The National Commission on the BP Oil Spill and Offshore Drilling, which is co-chaired by Reilly and former Florida Gov. and one-time Democratic Sen. Bob Graham, is scheduled to deliver its final public report to President Obama next month (see Daily GPI, May 25).

A report issued in September by the Interior Department’s Outer Continental Shelf Safety Oversight Board, which Salazar established immediately following the April 20 explosion and sinking of the Deepwater Horizon rig off the coast of Louisiana, made 59 recommendations on improving offshore safety, including strengthening the permitting process, inspections, enforcement and environmental stewardship (see Daily GPI, Sept. 9).

A report issued Tuesday by the Department of Interior’s Inspector General (IG) affirmed the direction of Interior’s offshore energy oversight reform agenda, expounding on issues identified in the earlier Safety Oversight Board report. The IG report contains nine new recommendations, eliminates four of the recommendations included in the previous report, and includes the results of surveys of Bureau of Ocean Energy, Management, Regulation and Enforcement employees, according to Acting Inspector General Mary Kendall.
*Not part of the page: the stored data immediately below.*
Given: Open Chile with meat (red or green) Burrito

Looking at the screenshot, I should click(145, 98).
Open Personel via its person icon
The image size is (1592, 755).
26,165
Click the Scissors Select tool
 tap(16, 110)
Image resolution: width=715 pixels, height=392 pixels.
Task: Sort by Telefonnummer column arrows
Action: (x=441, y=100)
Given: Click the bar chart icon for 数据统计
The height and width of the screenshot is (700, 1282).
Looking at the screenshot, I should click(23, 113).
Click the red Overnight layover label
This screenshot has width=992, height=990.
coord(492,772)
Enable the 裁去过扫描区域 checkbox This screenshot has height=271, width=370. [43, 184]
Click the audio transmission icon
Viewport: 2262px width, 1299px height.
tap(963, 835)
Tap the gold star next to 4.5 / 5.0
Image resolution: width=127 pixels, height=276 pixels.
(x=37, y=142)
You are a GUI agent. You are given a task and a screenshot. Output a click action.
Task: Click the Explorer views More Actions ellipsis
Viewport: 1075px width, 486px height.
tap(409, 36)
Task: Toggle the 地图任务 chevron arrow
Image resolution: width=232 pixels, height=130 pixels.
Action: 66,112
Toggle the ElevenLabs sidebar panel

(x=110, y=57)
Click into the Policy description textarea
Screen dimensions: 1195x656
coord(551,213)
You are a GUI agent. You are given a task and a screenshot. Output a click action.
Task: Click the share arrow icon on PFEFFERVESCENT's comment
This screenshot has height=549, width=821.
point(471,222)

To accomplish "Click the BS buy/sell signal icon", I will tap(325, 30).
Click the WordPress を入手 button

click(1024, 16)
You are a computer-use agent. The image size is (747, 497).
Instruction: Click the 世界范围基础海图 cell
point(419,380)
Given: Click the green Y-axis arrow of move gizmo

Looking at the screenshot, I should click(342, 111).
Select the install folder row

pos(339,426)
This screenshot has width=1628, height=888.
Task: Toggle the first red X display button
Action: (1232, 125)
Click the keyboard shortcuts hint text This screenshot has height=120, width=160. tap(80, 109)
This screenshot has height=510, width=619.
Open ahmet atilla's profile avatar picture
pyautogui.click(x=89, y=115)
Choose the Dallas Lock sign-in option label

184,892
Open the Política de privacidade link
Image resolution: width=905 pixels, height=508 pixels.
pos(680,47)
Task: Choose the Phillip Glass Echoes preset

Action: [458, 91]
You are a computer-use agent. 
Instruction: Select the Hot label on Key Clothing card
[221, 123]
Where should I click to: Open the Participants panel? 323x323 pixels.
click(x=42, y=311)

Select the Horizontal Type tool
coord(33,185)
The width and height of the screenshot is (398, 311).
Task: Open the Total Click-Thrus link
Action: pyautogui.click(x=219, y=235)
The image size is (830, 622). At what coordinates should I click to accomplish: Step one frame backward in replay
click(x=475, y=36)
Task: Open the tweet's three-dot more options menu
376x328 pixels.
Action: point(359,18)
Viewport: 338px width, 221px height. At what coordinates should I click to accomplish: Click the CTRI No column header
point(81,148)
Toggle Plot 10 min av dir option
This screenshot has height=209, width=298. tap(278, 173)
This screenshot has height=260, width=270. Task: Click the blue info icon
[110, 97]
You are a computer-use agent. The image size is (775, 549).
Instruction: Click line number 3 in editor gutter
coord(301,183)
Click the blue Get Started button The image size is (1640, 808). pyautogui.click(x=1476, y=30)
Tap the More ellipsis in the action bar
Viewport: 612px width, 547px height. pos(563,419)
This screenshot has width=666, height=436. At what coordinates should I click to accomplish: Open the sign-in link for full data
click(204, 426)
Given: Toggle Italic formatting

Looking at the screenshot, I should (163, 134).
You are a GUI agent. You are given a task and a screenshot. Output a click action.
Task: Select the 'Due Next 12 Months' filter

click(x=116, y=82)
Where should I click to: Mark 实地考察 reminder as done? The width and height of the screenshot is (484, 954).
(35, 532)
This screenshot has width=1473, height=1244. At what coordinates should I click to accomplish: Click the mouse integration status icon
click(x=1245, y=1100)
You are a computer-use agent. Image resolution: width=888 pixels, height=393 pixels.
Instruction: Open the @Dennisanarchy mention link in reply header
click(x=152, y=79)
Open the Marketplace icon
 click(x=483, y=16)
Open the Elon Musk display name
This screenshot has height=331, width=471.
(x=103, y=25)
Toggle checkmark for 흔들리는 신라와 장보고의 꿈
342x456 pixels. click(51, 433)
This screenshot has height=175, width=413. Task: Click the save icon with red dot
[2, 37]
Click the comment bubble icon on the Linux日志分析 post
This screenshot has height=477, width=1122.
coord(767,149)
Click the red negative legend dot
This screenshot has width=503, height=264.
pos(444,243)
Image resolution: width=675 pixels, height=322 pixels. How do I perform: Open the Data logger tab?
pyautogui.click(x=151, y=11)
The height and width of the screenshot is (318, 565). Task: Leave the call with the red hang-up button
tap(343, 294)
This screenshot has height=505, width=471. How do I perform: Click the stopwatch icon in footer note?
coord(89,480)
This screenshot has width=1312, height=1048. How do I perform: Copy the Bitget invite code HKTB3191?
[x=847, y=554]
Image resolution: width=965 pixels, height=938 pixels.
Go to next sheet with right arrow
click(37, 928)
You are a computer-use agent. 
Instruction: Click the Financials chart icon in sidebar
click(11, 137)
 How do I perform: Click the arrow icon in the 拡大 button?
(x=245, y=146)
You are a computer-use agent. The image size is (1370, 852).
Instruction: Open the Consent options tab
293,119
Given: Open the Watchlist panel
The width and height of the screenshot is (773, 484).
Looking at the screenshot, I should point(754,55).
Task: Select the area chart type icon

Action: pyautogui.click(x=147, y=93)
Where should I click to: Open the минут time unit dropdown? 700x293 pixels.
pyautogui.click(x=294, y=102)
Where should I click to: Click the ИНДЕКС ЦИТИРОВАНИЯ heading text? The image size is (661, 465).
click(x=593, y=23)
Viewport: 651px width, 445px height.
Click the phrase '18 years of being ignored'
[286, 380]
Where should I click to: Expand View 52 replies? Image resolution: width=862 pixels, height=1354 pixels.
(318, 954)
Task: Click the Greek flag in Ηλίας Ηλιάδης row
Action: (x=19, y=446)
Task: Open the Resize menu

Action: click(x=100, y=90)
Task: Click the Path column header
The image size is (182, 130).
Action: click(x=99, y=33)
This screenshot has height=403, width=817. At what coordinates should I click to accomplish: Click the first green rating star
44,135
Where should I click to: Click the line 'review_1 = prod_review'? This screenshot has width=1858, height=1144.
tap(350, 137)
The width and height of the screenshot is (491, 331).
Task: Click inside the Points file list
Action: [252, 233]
Recommendations include more surprise rig inspections and hiring more employees to address a backlog of permit applications.

“This report does not raise new issues; rather, it expounds upon those issues identified in summary fashion in the Safety Oversight Board report,” Kendall said.

Preliminary findings by a committee of the National Academy of Engineering and National Research Council investigating the cause of the blowout of BP plc’s Macondo well indicated a “lack of a suitable approach for managing the inherent risks, uncertainties and dangers associated with deepwater drilling operations and a failure to learn from previous ‘near misses'” (see Daily GPI, Nov. 18).